Directive: Can you repeat each of the entries below word for word, leaving the pictures out?
========================================================================
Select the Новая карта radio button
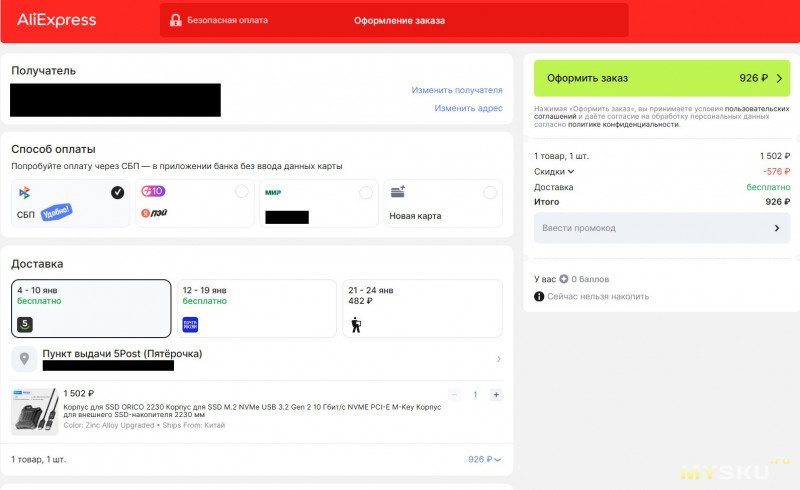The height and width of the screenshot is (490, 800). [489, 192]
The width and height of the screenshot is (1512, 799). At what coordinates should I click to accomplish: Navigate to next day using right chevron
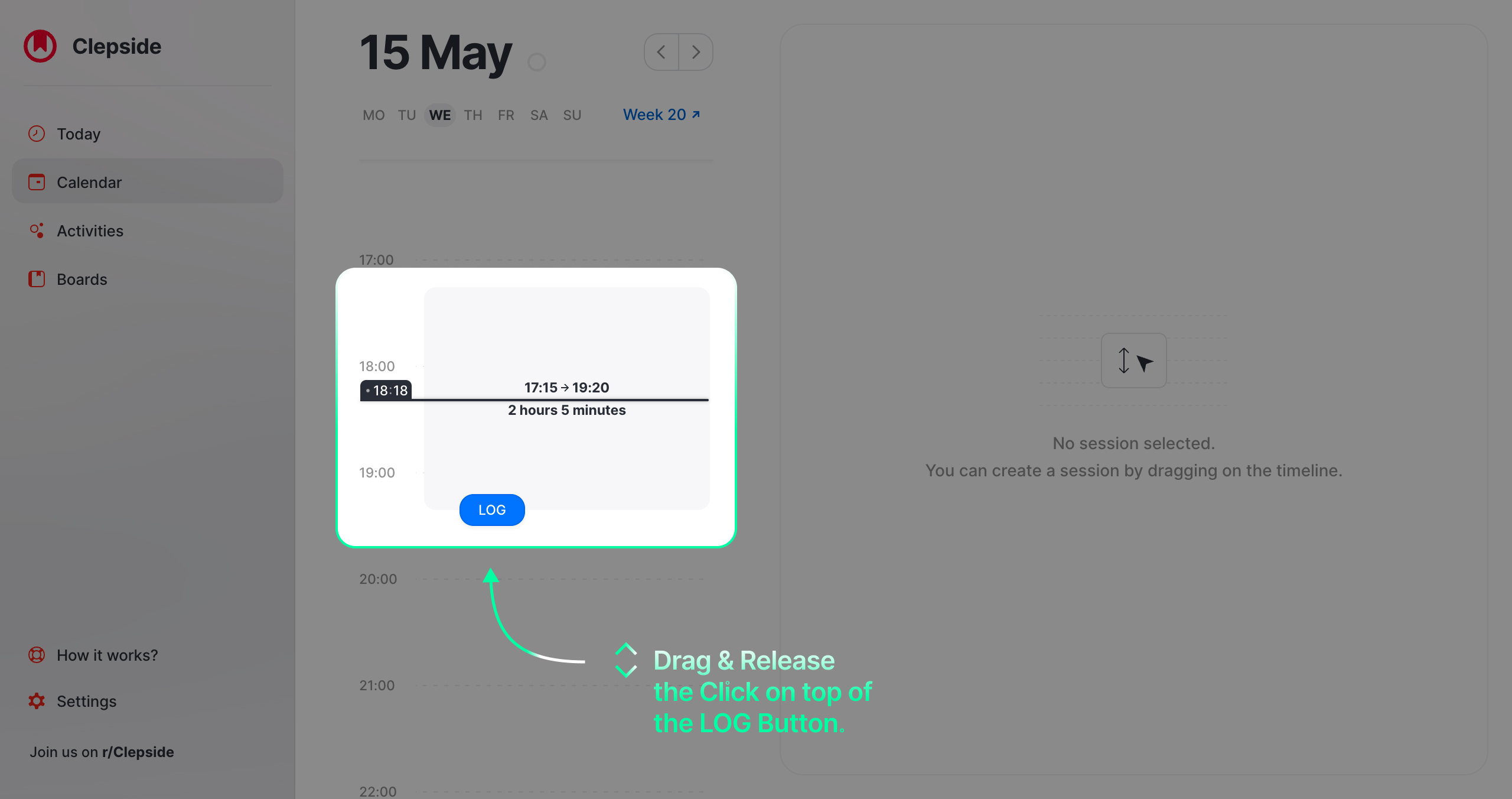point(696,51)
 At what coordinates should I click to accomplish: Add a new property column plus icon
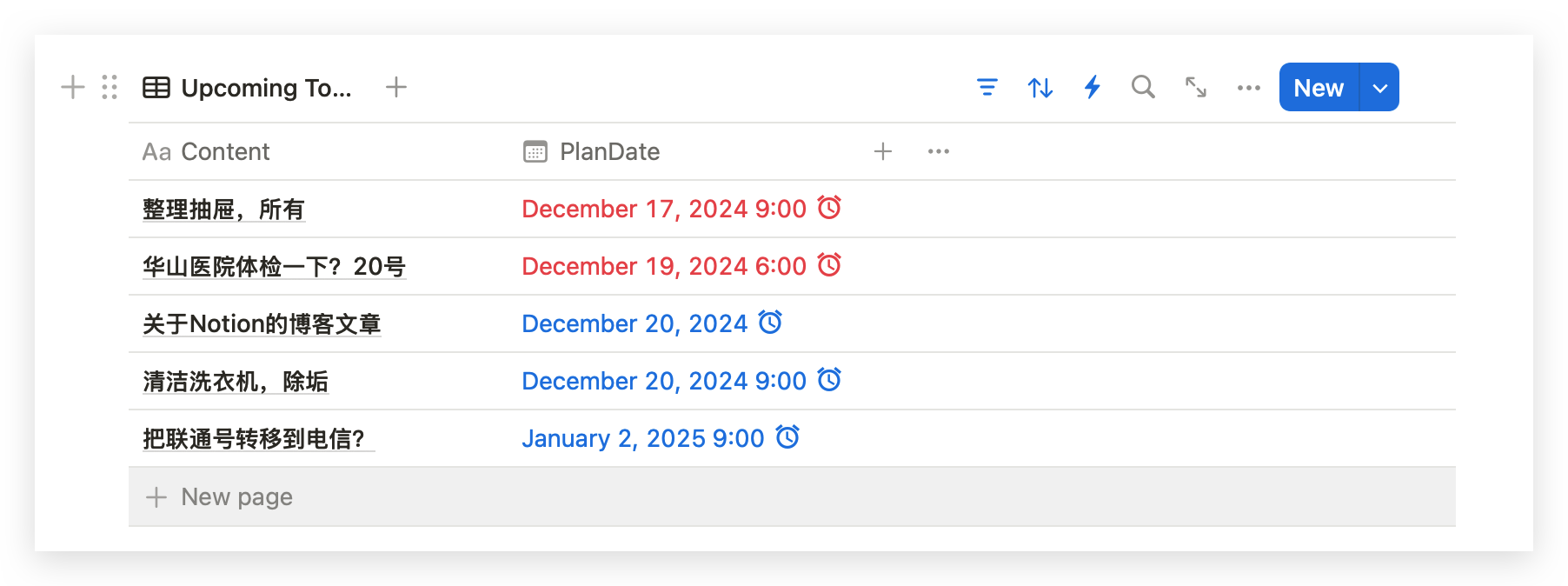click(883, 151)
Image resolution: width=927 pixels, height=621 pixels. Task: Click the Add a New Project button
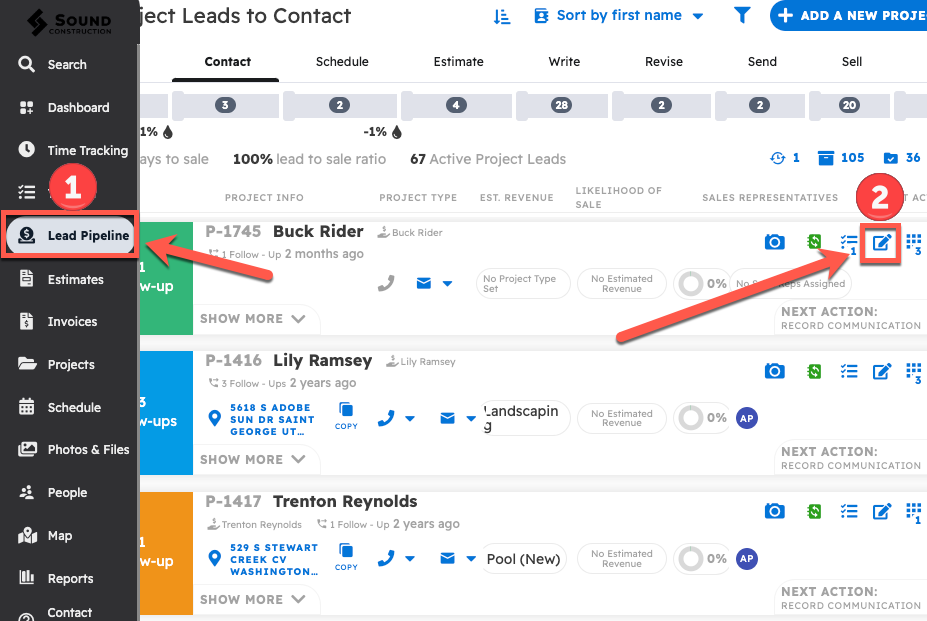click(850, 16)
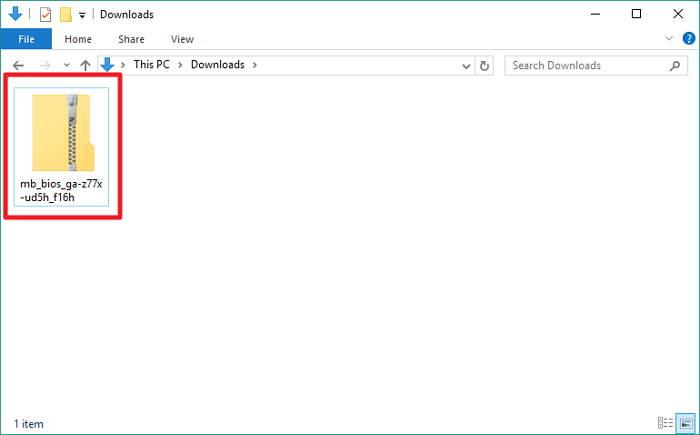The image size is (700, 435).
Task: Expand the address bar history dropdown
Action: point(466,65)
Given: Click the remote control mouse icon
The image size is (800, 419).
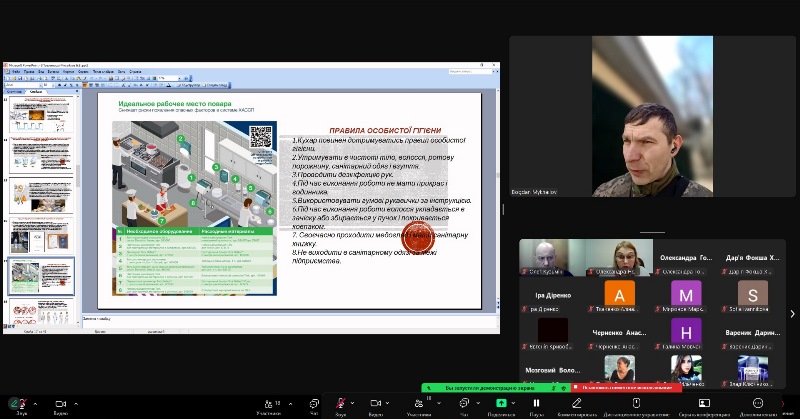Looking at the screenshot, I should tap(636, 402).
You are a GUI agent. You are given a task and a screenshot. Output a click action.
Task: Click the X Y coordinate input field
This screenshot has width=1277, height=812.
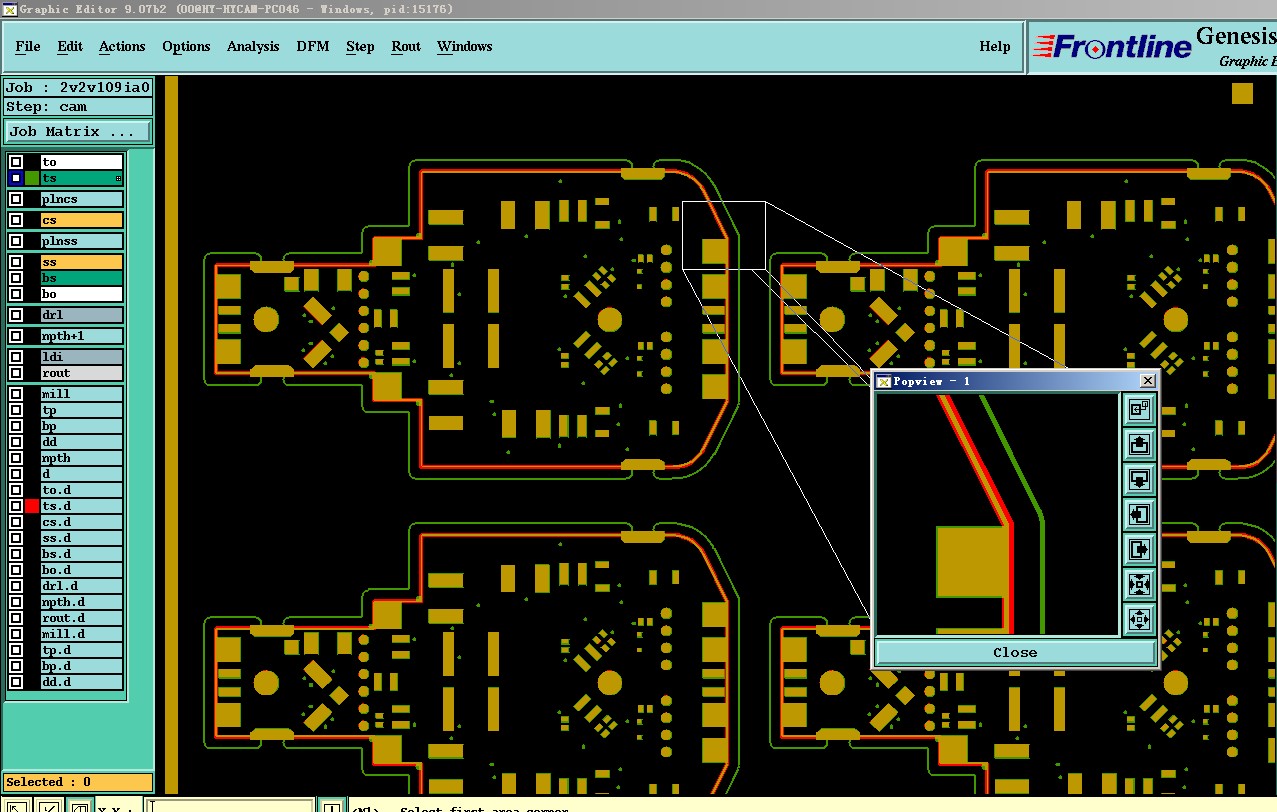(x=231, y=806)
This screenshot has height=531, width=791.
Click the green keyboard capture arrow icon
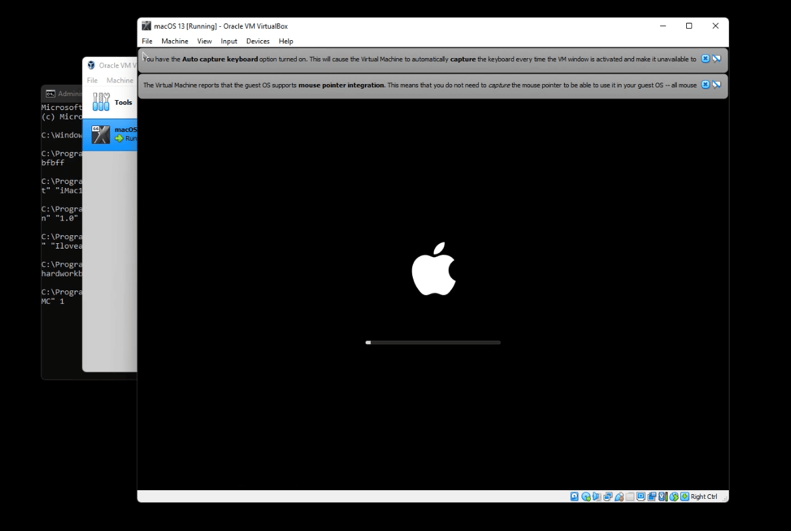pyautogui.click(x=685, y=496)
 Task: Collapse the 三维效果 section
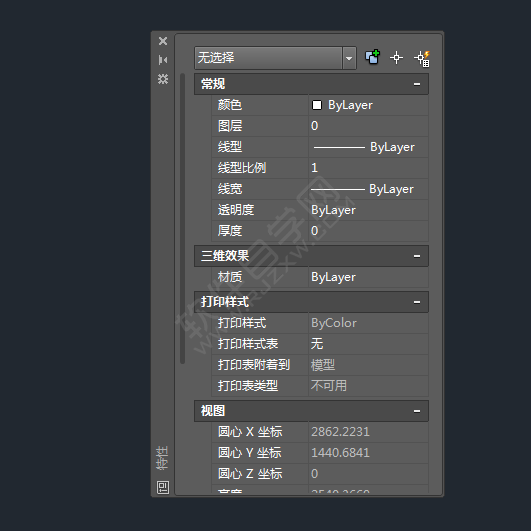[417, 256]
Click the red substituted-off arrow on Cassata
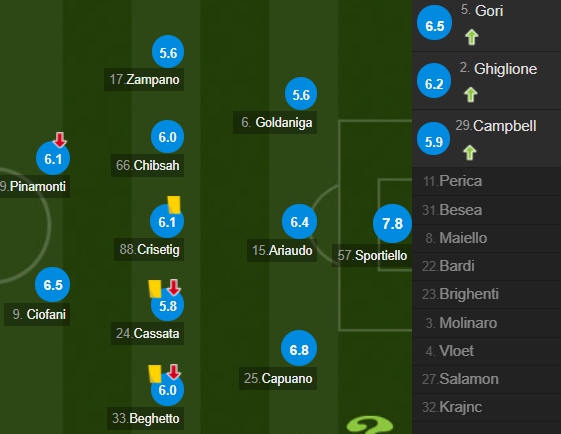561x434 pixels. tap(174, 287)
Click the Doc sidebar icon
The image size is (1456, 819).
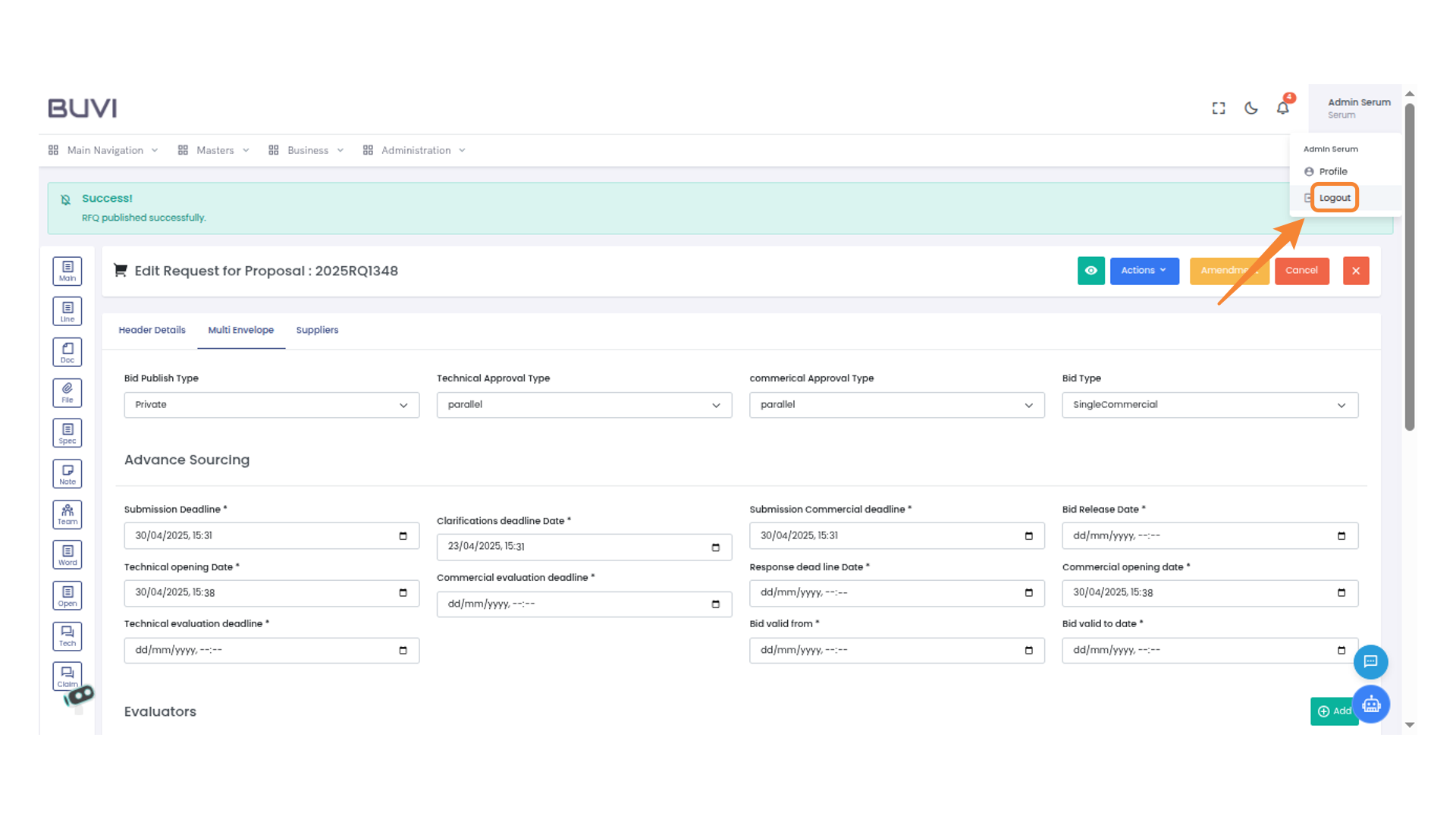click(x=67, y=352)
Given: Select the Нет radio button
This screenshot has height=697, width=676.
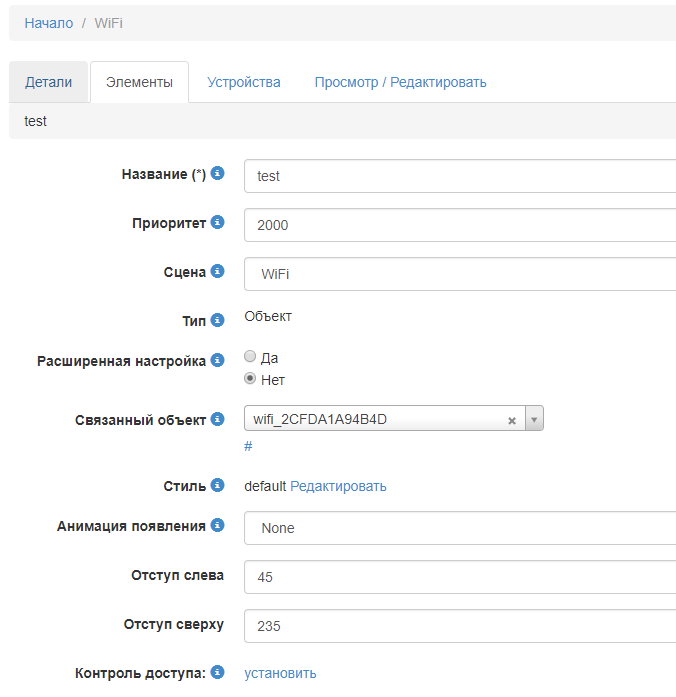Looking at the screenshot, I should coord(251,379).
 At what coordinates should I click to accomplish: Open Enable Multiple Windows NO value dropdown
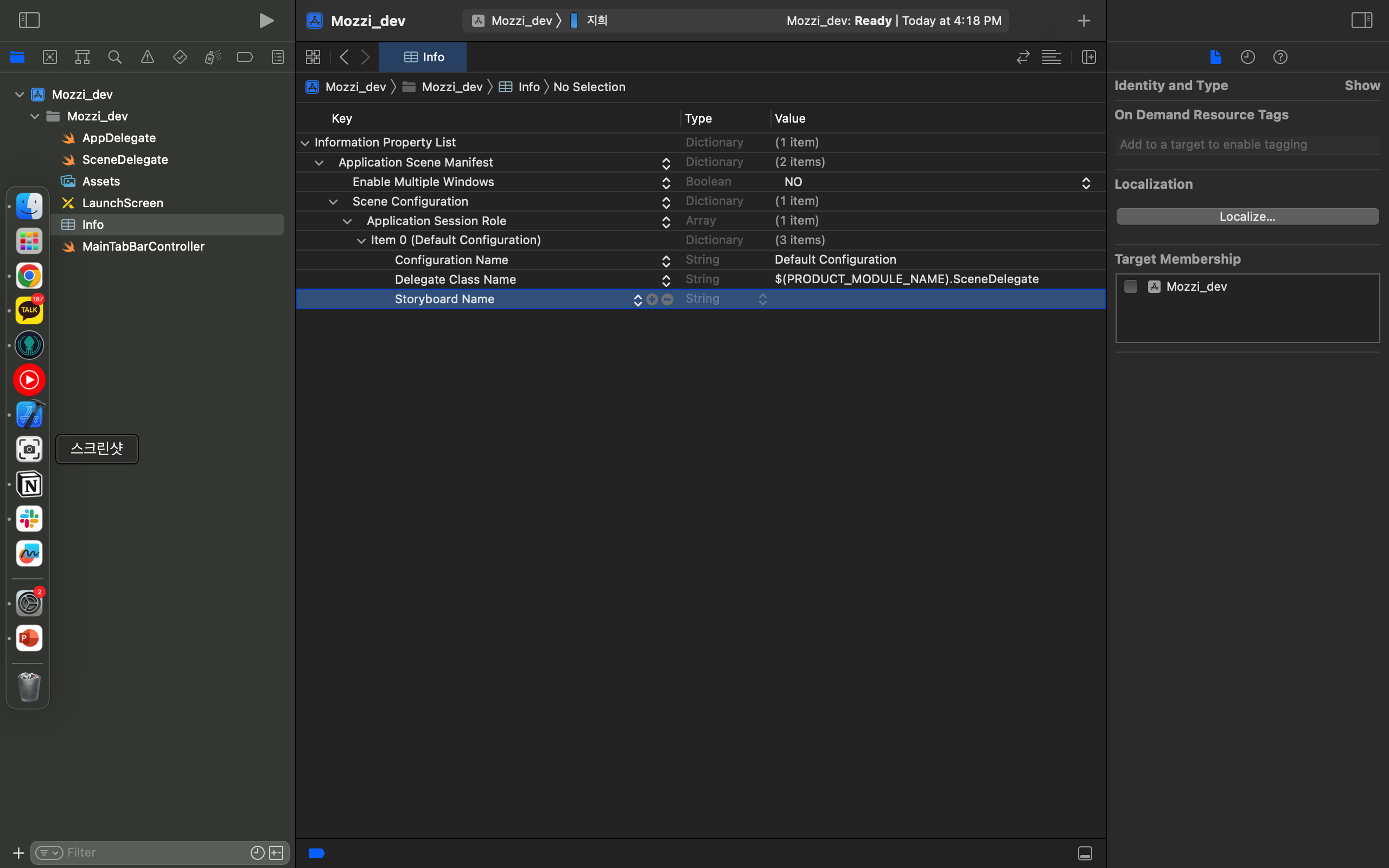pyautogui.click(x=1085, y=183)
========================================================================
Finished answer:
Select the Новая карта radio button
The height and width of the screenshot is (490, 800). [489, 192]
The width and height of the screenshot is (1512, 799). At what coordinates should I click to accomplish: Navigate to next day using right chevron
point(696,51)
 At what coordinates should I click to accomplish: Add a new property column plus icon
click(883, 151)
Image resolution: width=927 pixels, height=621 pixels. Task: Click the Add a New Project button
click(850, 16)
The image size is (700, 435).
Task: Expand the address bar history dropdown
Action: point(466,65)
Given: Click the remote control mouse icon
The image size is (800, 419).
Looking at the screenshot, I should tap(636, 402).
You are a GUI agent. You are given a task and a screenshot. Output a click action.
Task: Click the X Y coordinate input field
This screenshot has width=1277, height=812.
(x=231, y=806)
This screenshot has height=531, width=791.
Click the green keyboard capture arrow icon
pyautogui.click(x=685, y=496)
 Task: Collapse the 三维效果 section
[417, 256]
Click the red substituted-off arrow on Cassata
561x434 pixels. tap(174, 287)
Click the Doc sidebar icon
The image size is (1456, 819).
click(x=67, y=352)
Given: Select the Нет radio button
This screenshot has height=697, width=676.
Looking at the screenshot, I should coord(251,379).
 At what coordinates should I click to accomplish: Open Enable Multiple Windows NO value dropdown
pyautogui.click(x=1085, y=183)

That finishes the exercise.